Target pointing data
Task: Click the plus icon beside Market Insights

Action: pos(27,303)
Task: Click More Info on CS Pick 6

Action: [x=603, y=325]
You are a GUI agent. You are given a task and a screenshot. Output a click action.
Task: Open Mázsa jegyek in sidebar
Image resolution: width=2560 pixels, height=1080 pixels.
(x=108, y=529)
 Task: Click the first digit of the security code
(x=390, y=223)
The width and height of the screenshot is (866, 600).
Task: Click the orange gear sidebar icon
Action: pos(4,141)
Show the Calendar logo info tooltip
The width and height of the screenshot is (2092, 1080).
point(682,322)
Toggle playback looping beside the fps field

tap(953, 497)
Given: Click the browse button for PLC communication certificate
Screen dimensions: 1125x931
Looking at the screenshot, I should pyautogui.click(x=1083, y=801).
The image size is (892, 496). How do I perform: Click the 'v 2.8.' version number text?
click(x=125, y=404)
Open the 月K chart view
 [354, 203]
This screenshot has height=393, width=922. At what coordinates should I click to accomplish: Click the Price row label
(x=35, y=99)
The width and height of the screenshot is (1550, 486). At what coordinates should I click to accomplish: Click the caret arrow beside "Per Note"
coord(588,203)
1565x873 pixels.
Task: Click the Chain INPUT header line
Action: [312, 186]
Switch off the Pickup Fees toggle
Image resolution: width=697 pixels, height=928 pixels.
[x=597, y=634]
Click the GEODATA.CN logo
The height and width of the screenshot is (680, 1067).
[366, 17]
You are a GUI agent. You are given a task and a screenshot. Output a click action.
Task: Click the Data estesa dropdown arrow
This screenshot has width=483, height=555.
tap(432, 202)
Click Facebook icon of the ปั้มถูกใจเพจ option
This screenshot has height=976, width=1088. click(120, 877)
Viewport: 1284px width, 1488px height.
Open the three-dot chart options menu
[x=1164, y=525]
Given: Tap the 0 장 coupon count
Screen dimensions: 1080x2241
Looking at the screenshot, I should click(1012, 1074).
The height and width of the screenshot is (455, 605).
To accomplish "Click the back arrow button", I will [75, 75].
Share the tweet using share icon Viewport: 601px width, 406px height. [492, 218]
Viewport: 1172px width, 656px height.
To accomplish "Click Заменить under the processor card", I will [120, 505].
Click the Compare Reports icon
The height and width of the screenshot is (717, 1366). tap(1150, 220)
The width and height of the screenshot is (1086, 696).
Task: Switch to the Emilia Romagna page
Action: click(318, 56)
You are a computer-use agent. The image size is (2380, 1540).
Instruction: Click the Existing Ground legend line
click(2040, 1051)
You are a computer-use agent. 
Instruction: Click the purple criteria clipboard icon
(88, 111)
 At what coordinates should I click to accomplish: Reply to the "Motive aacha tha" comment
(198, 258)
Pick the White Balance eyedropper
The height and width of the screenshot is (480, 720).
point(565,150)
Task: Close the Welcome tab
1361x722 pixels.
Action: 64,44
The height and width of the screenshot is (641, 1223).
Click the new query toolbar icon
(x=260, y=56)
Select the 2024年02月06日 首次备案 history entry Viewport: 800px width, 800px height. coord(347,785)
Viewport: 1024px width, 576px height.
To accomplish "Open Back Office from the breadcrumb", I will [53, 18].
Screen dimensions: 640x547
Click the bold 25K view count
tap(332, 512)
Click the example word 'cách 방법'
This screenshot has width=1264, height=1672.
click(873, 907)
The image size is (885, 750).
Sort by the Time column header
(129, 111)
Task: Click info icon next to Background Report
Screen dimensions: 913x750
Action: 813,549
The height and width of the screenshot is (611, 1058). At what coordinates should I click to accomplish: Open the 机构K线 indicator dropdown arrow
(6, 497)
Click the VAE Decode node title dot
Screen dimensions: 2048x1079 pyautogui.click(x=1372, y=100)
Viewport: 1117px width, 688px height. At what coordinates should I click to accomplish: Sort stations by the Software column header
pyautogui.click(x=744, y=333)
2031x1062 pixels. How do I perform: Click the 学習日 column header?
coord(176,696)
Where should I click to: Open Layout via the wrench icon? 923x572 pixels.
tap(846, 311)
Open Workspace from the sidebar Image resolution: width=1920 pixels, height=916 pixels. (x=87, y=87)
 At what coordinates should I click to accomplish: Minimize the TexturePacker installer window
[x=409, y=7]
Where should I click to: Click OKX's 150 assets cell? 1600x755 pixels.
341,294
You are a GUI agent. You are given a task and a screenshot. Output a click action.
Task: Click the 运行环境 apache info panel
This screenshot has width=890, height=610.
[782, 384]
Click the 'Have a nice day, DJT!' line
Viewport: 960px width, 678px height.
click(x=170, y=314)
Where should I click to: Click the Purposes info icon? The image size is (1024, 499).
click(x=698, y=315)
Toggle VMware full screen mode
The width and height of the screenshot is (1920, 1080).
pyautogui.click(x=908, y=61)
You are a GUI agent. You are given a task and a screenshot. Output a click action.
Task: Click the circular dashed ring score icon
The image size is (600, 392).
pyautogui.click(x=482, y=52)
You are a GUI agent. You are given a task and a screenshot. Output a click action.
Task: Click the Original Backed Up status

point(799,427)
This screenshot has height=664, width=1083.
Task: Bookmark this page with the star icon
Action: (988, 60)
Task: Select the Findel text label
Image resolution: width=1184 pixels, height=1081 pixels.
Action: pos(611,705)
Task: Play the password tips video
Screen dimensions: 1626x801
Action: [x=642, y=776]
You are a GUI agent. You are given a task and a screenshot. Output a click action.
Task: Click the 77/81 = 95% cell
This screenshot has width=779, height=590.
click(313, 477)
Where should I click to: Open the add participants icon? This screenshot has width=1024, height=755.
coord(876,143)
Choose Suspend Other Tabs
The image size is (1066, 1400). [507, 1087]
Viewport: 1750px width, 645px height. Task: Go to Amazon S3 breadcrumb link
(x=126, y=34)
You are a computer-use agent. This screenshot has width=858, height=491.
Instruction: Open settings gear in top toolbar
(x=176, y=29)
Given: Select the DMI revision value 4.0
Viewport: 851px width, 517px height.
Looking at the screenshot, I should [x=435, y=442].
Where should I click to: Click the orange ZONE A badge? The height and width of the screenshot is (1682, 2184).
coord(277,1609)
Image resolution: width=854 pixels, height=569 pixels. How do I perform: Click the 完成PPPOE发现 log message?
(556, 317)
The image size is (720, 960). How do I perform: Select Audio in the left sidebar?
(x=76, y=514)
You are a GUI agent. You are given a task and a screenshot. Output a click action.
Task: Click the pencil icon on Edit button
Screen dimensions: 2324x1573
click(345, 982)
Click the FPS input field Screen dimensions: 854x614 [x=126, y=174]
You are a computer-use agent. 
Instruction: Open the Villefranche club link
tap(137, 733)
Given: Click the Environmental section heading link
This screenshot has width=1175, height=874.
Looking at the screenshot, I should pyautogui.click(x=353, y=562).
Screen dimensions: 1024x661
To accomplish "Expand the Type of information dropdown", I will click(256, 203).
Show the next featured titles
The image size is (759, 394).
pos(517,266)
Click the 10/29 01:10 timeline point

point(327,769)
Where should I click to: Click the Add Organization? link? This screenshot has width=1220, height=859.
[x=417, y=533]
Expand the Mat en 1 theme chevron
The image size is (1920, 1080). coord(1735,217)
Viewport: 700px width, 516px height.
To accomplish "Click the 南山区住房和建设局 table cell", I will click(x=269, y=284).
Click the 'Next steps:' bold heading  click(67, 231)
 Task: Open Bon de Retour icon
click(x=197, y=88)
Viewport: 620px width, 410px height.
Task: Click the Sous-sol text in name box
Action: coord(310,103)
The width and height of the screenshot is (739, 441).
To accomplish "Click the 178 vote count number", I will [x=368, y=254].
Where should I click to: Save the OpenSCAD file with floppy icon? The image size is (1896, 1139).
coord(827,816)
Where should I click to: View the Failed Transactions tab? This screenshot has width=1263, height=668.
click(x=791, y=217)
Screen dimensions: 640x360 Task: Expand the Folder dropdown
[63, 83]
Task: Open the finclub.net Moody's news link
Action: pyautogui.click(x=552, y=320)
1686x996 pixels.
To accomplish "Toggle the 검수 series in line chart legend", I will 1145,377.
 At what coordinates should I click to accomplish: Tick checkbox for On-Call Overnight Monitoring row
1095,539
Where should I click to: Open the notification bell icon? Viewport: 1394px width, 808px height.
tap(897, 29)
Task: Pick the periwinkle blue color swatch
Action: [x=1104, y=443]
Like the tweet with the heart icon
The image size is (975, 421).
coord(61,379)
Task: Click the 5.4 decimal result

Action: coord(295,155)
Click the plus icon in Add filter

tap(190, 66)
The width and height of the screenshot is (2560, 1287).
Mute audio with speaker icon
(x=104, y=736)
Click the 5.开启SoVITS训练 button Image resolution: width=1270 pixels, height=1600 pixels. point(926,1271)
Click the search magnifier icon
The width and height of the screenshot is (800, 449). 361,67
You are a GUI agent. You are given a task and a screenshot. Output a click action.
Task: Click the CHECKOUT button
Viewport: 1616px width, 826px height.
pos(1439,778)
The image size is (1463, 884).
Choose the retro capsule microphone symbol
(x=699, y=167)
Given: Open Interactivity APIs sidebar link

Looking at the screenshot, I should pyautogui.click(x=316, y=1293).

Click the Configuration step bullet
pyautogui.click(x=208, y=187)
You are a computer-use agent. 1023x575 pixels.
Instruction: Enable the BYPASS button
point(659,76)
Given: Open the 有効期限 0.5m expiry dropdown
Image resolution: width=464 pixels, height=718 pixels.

▶ Task to complete
From the first line of the items through the line that contains "point(682,322)", rewrite each line as an entry in a numbered list, and omit the blank lines.

▶ Answer to the exercise
1. Task: Click the plus icon beside Market Insights
2. Action: pos(27,303)
3. Task: Click More Info on CS Pick 6
4. Action: [x=603, y=325]
5. You are a GUI agent. You are given a task and a screenshot. Output a click action.
6. Task: Open Mázsa jegyek in sidebar
7. Image resolution: width=2560 pixels, height=1080 pixels.
8. (x=108, y=529)
9.  Task: Click the first digit of the security code
10. (x=390, y=223)
11. The width and height of the screenshot is (866, 600).
12. Task: Click the orange gear sidebar icon
13. Action: pos(4,141)
14. Show the Calendar logo info tooltip
15. The width and height of the screenshot is (2092, 1080).
16. point(682,322)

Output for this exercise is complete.